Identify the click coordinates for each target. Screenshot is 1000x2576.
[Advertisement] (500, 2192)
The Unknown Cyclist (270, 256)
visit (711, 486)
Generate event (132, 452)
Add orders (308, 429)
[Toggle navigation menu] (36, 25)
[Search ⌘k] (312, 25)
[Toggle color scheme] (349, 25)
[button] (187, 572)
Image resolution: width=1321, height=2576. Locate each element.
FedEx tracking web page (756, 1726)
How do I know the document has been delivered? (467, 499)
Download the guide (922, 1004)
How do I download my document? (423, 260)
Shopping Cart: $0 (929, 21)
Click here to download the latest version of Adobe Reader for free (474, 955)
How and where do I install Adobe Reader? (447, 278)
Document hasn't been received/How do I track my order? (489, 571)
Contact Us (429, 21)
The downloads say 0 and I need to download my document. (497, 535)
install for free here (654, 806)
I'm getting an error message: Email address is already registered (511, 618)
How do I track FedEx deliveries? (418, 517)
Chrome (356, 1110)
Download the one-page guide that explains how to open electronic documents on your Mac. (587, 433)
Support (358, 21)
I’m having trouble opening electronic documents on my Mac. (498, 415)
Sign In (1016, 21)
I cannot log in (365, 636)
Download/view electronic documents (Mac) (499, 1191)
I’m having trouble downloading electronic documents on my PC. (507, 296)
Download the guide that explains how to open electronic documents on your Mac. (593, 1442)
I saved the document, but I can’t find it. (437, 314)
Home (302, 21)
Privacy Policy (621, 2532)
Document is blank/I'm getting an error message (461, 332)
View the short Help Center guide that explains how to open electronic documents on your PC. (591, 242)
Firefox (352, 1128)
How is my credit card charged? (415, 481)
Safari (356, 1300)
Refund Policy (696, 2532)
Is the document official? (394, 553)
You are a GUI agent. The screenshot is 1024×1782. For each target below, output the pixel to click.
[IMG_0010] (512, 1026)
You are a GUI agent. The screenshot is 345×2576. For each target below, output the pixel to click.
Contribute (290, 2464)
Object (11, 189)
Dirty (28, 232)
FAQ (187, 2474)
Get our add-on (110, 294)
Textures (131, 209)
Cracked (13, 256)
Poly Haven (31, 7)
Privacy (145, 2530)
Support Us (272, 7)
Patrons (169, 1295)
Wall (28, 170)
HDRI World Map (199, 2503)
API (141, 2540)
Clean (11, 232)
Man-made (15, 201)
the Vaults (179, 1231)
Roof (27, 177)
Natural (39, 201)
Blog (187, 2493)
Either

= = = = =

> **BRIEF**: In the records above, find the line with "[Toggle color scheme] (349, 25)"; write out exactly that line and each one after it, stopping after the line with "[IMG_0010] (512, 1026)".

> **ANSWER SPACE**:
[Toggle color scheme] (349, 25)
[button] (187, 572)
Image resolution: width=1321, height=2576. Locate each element.
FedEx tracking web page (756, 1726)
How do I know the document has been delivered? (467, 499)
Download the guide (922, 1004)
How do I download my document? (423, 260)
Shopping Cart: $0 (929, 21)
Click here to download the latest version of Adobe Reader for free (474, 955)
How and where do I install Adobe Reader? (447, 278)
Document hasn't been received/How do I track my order? (489, 571)
Contact Us (429, 21)
The downloads say 0 and I need to download my document. (497, 535)
install for free here (654, 806)
I'm getting an error message: Email address is already registered (511, 618)
How do I track FedEx deliveries? (418, 517)
Chrome (356, 1110)
Download the one-page guide that explains how to open electronic documents on your Mac. (587, 433)
Support (358, 21)
I’m having trouble opening electronic documents on my Mac. (498, 415)
Sign In (1016, 21)
I cannot log in (365, 636)
Download/view electronic documents (Mac) (499, 1191)
I’m having trouble downloading electronic documents on my PC. (507, 296)
Download the guide that explains how to open electronic documents on your Mac. (593, 1442)
I saved the document, but I can’t find it. (437, 314)
Home (302, 21)
Privacy Policy (621, 2532)
Document is blank/I'm getting an error message (461, 332)
View the short Help Center guide that explains how to open electronic documents on your PC. (591, 242)
Firefox (352, 1128)
How is my credit card charged? (415, 481)
Safari (356, 1300)
Refund Policy (696, 2532)
Is the document official? (394, 553)
You are a GUI agent. The screenshot is 1024×1782. For each target below, output the pixel to click.
[IMG_0010] (512, 1026)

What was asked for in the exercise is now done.